The Good Old Days
(Photo: U.S. National Archive)
Tucked away in the final quarter of Rep. Paul Ryan's budget
manifesto is yet another proposal for dismantling the legacy of the New Deal and Great Society programs that have been on the right-wing's hit list since they were first enacted. The target this time (p. 41) is food stamps or, as the program is now known, the Supplemental Nutrition Assistance Program. Over the past 47 years, no thanks to the 92 percent of Republicans in Congress who voted against it, the program has prevented massive hunger in America.

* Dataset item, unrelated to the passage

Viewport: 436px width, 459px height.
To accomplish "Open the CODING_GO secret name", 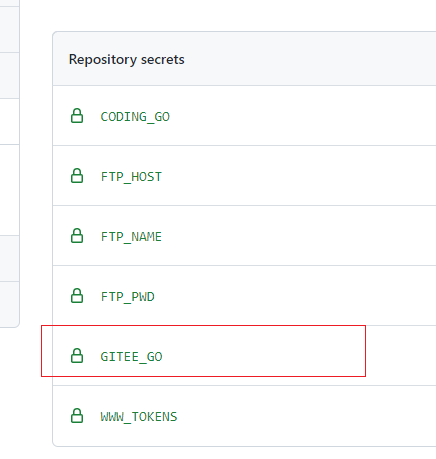I will click(135, 117).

Ryan wants to turn SNAP into block grants to the states and let them come up with "innovative approaches to delivering aid." Some of us are old enough and were poor enough in the pre-food stamp era to be on the receiving end of innovative approaches, most of them county-run distributions of inadequate amounts of "surplus" food.
Ryan's block grants would be funded at only 80 percent of the current level of SNAP spending. That means cuts of $127 billion between now and 2021. To achieve that would require dropping millions of low-income Americans from SNAP rolls or cutting their benefits or some combination of both. Ryan doesn't specify. This "reform"—astonishing what gets that label these days—would also impose new restrictions on recipients, including time limits on how long they would be eligible to receive food stamps.

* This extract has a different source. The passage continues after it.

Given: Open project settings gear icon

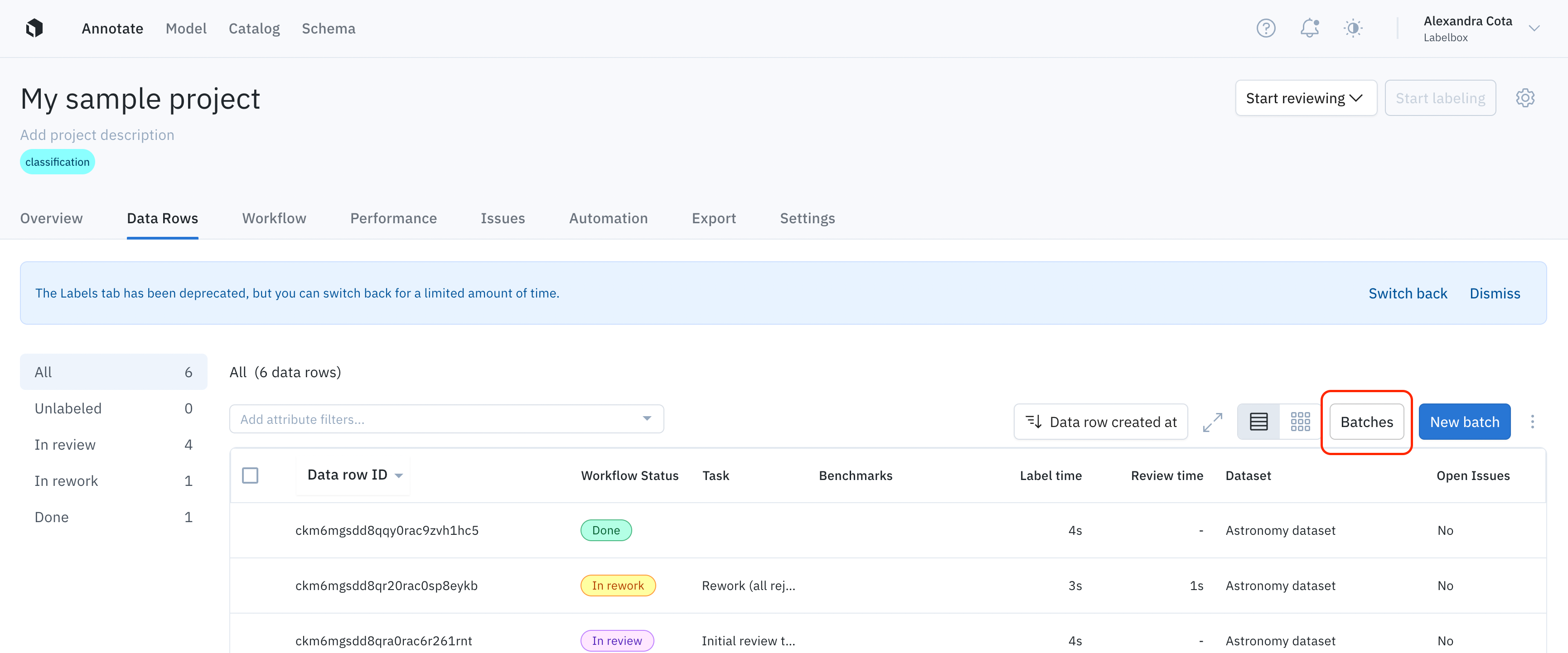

Ryan's argument for wielding the ax on SNAP is the same as for other safety-net expenditures—"relentless and unsustainable growth" that is contributing to the nation's long-term debt. Just one problem. As Dottie Rosenbaum writes here and here at the Center for Budget and Policy Priorities, that argument is baloney.
There is no demographic pressure on the SNAP program as there is with Medicare, Medicaid and Social Security. The rise in SNAP recipients and costs is due to economic conditions. Food prices rose, the recession put millions of people out of work and millions of the formerly middle class into poverty, and the federal Recovery Act provided a temporary boost in SNAP benefits now slated to expire in 2013. Between December 2007 and December 2009, as 8.4 million people lost their jobs and others were forced into part-time work, SNAP's caseload rose by 45 percent and its spending by 102 percent. Although it's expected that the number of recipients will continue to rise slightly throughout 2011 and 2012, the Congressional Budget Office predicts that this will plateau as long as the economy improves, and then begin a downward trend as unemployed people find jobs and lose their need (and eligibility) for food stamps.
Because of its flexibility, the SNAP program has functioned exactly as it was designed to do during the recession and its aftermath. It was pure Keynesianism, putting money into the pockets of people who desperately needed it and who spent it immediately, helping to keep businesses going that otherwise would have been pinched or might have gone bankrupt:
SNAP benefits can be redeemed at any of the more than 200,000 retail outlets in communities across the nation that are authorized to participate in the program. Almost 80 percent of SNAP benefits are redeemed within two weeks of receipt, and 97 percent are spent within a month. Because the benefits quickly reach families and communities in need, and because recipients are highly likely to spend the money quickly, economists view SNAP as one of the most effective forms of economic stimulus during an economic downturn. Mark Zandi, chief economist of Moody’s Analytics, estimates that for every dollar the Recovery Act spent on the temporary increase in SNAP benefits, the Gross Domestic Product increased by $1.72, making it the strongest stimulus provision that Moody’s assessed. The U.S. Department of Agriculture estimates the multiplier at $1.79.
Most SNAP benefits go to families with children, to seniors and people with disabilities, 93 percent of them households below the poverty line, now set at $22,350 for a family of four.
It's no surprise that those who would be hurt worst by cuts in SNAP benefits would be those who can afford it least. And they've already taken hits.
Although some changes have been made in the intervening 15 years, half of the across-the-board food stamp cuts that were a consequence of the 1996 welfare reform law are still with us. There also remain tighter eligibility restrictions for documented immigrants and for out-of-work childless adults. "Once the temporary increase in SNAP benefits from the Recovery Act ends, a typical family will again receive less in SNAP benefits than it would have under food stamp law in effect prior to 1996," Rosenbaum writes.
But, as with so much of Ryan's plan—the Republican plan—previous cuts just aren't enough, whether of taxes for the wealthy or of social spending for everybody else. These guys won't be satisfied until we're back to 1925 in so many, many ways.